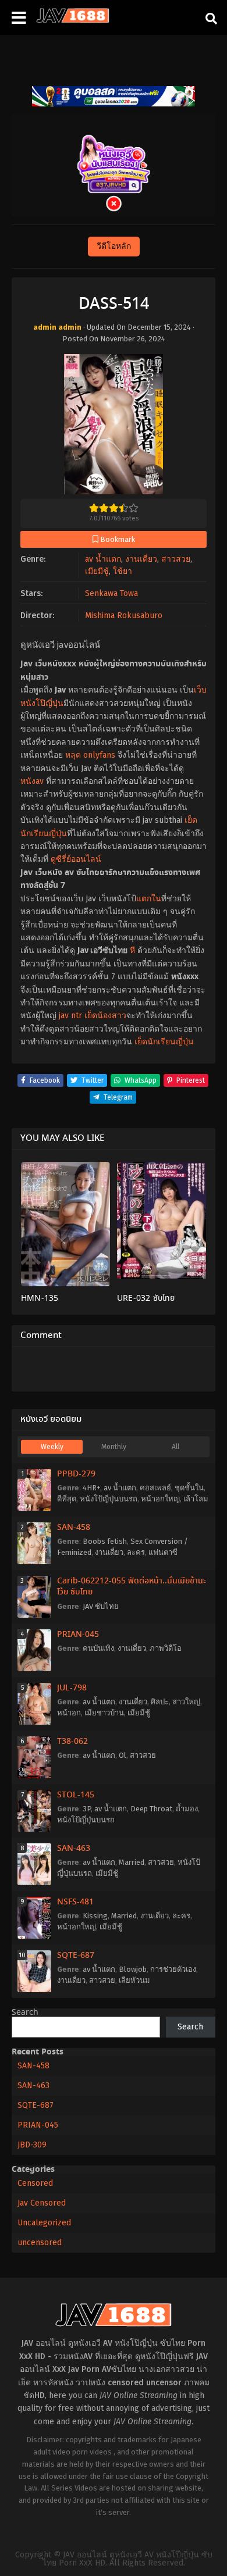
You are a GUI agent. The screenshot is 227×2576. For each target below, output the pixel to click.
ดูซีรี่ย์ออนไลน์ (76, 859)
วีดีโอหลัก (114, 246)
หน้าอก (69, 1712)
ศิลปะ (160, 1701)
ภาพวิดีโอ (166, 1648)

......

To do - Print out the complete listing above exactly, dropping each image.

Response box -
You are a GUI agent. The screenshot is 227×2576. For each target below, output the pixel to click.
ดูซีรี่ย์ออนไลน์ (76, 859)
วีดีโอหลัก (114, 246)
หน้าอก (69, 1712)
ศิลปะ (160, 1701)
ภาพวิดีโอ (166, 1648)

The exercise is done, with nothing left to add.